La inocente niña así lo hizo, al hablar de nuevo con aquella esplendorosa mujer le preguntó:
—¿Cómo te llamas?
—“Yo soy la Inmaculada Concepción” —respondió la Señora.
Bernardette, como no había escuchado nunca ese nombre se fue corriendo hasta la iglesia del pueblo en busca del sacerdote Peyramale, para que no se le olvidara lo iba repitiendo por todo el camino.
Al llegar, sin más le espetó al cura.
— “¡Yo soy la Inmaculada Concepción!”—eso me ha dicho la Señora.
Al escuchar estas palabras el sacerdote se quedó sin aliento, aturdido; no daba crédito a lo que decía Bernardette…

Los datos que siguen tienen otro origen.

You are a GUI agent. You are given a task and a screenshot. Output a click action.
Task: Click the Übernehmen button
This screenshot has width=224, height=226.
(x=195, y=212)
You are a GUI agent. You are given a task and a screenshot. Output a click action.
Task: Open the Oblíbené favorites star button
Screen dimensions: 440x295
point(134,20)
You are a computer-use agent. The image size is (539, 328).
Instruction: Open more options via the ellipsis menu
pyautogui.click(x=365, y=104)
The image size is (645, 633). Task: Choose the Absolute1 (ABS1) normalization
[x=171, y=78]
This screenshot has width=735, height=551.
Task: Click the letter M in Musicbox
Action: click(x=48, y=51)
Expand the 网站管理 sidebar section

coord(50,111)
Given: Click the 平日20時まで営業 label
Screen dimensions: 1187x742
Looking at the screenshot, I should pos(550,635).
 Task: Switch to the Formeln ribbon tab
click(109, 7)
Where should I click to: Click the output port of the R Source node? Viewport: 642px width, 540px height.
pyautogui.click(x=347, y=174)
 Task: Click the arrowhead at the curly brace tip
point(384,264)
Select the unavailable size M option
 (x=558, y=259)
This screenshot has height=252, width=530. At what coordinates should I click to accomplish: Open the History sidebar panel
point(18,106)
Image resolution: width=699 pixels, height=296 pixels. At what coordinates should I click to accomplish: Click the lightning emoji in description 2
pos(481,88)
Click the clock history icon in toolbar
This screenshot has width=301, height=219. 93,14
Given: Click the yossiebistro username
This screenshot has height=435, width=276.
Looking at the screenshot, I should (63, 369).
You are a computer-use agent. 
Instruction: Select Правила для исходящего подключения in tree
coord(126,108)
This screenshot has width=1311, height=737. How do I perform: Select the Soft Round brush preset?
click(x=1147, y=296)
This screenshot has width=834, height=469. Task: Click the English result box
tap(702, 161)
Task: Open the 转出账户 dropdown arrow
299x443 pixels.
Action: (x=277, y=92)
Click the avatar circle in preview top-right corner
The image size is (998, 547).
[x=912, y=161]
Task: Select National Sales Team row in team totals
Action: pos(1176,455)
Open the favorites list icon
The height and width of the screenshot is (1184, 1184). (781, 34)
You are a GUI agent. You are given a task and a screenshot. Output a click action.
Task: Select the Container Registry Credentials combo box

Era imposible que aquella niña tan atrasada, de un pueblecito perdido en el Pirineo francés, donde apenas llegaba alguna noticia del exterior conociera esa advocación de la Virgen. Sólo hacía cuatro años que el Papa Pío IX había proclamado en su bula “Ineffabilis Deus” el dogma de fe de la Inmaculada Concepción.
Desde ese momento el sacerdote se tomó muy en serio a Bernardette y comenzó a defenderla ante las críticas de los vecinos, e incluso, ante la actitud de dureza de sus padres que llegaron a prohibirle acudir a rezar a la gruta de las apariciones.
Ante este hecho prodigioso, parece claro deducir que, por primera y única vez la Virgen María corrobora su sobrenombre o advocación, sin que exista ningún caso parecido en la historia de las apariciones marianas. Nunca le había dicho a nadie su nombre, sin embargo, en este caso se identifica como la “Inmaculada Concepción”. Pero, ¿no habría sido más lógico que se hubiera definido como María, o Miriam —que al parecer era su verdadero nombre?—. También podría haber dicho: “Soy María, la madre de Jesús”…
Es claro que la Virgen quiso confirmar la bula de Pío IX, nombrándose a sí misma “Inmaculada Concepción”, dando con ello su plácet a tal sobrenombre. Como siempre los caminos del Señor son inescrutables.